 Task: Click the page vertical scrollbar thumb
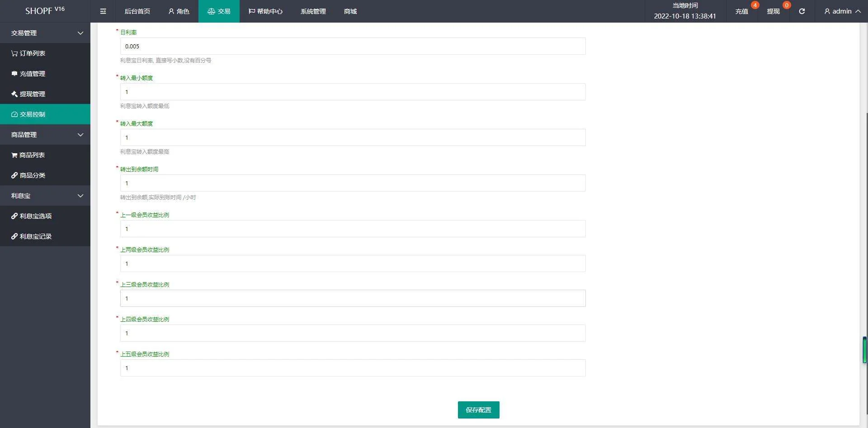pyautogui.click(x=864, y=350)
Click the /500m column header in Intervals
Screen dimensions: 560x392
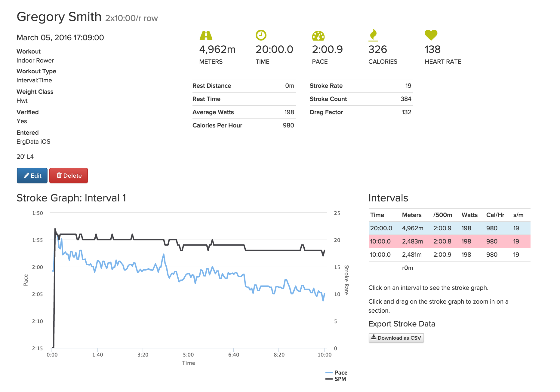point(442,215)
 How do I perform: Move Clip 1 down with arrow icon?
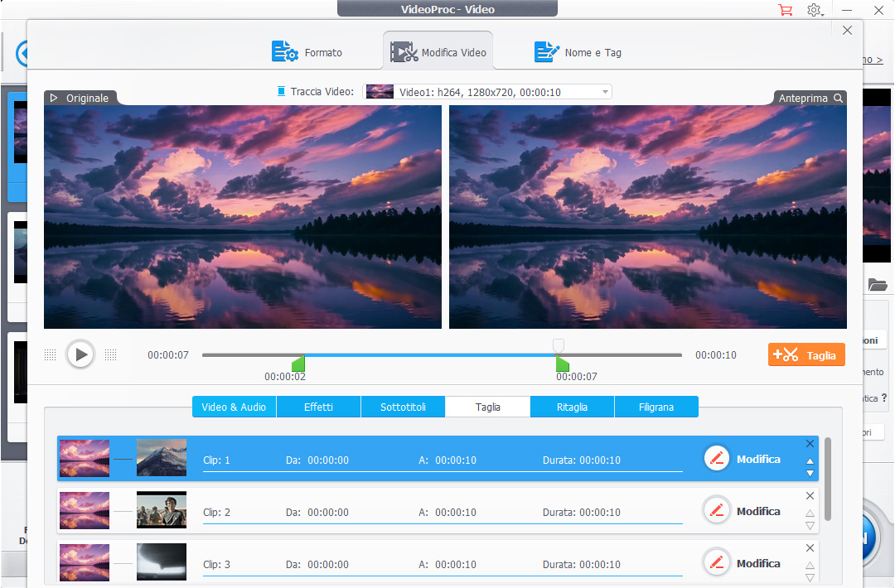tap(810, 474)
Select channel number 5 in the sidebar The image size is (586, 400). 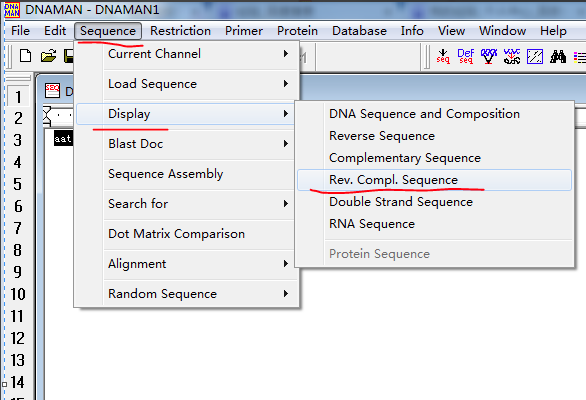[x=18, y=184]
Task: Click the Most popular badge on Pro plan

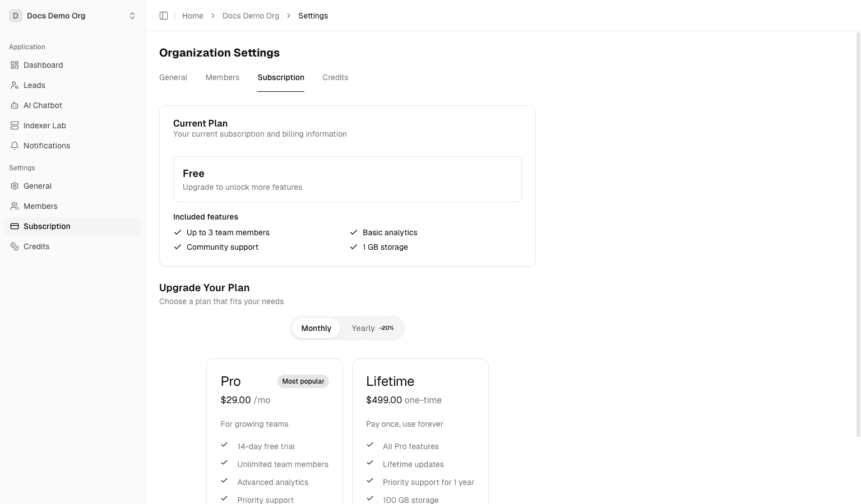Action: 303,381
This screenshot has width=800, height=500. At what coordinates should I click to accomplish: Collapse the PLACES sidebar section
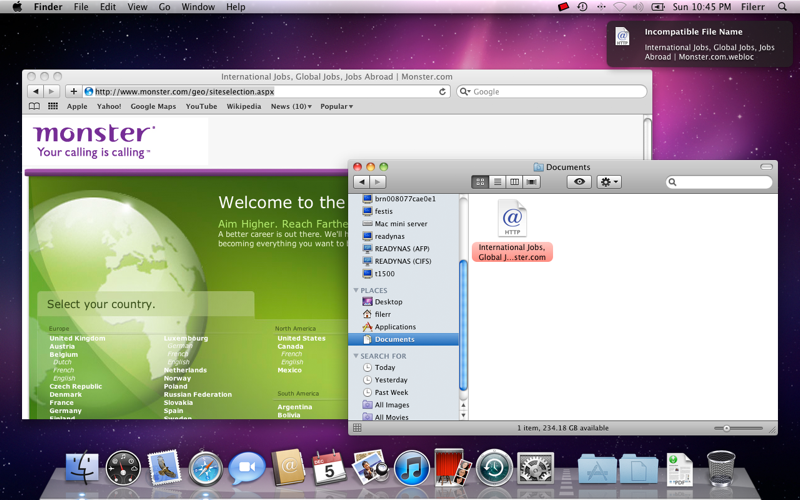click(356, 290)
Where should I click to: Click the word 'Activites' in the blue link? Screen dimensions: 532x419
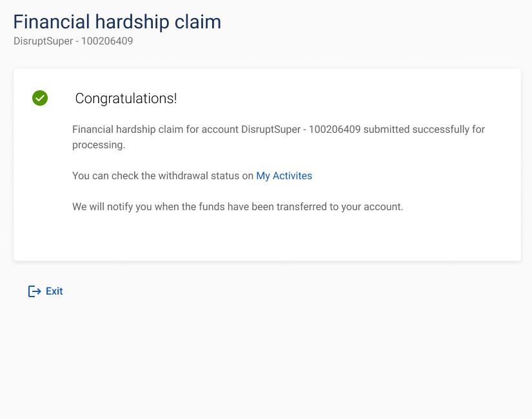point(293,176)
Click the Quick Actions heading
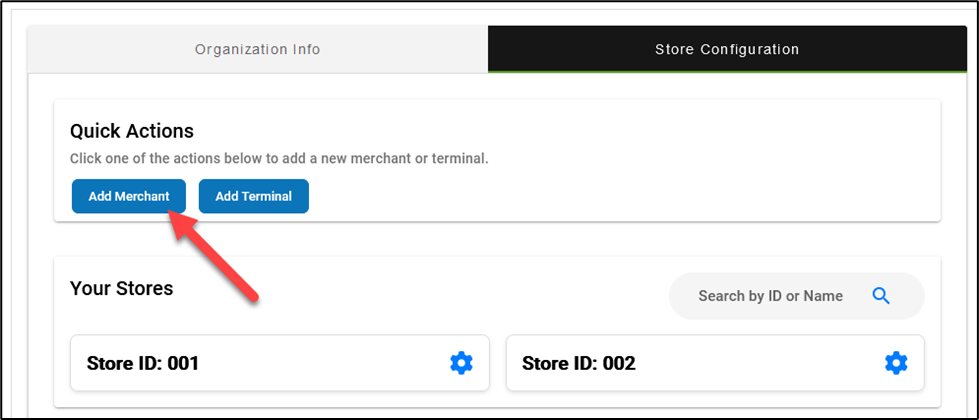 tap(132, 131)
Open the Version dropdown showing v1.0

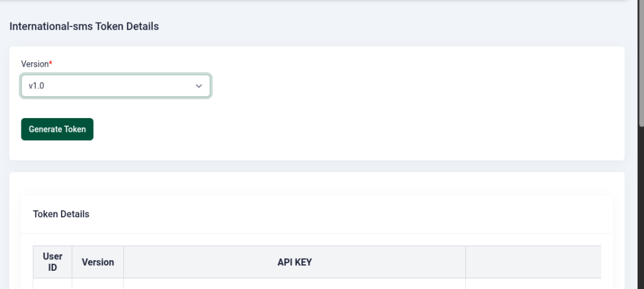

==================================================

Your task is to quote exactly the lines from the one with "Task: Click the Most" through the end of the material, both included, without reproducing any pictures.

Task: Click the Most popular badge on Pro plan

Action: 303,381
This screenshot has width=800, height=500. At what coordinates should I click to accomplish: Collapse the PLACES sidebar section
click(356, 290)
Where should I click to: Click the word 'Activites' in the blue link? Screen dimensions: 532x419
point(293,176)
Click the Quick Actions heading
 tap(132, 131)
Open the Version dropdown showing v1.0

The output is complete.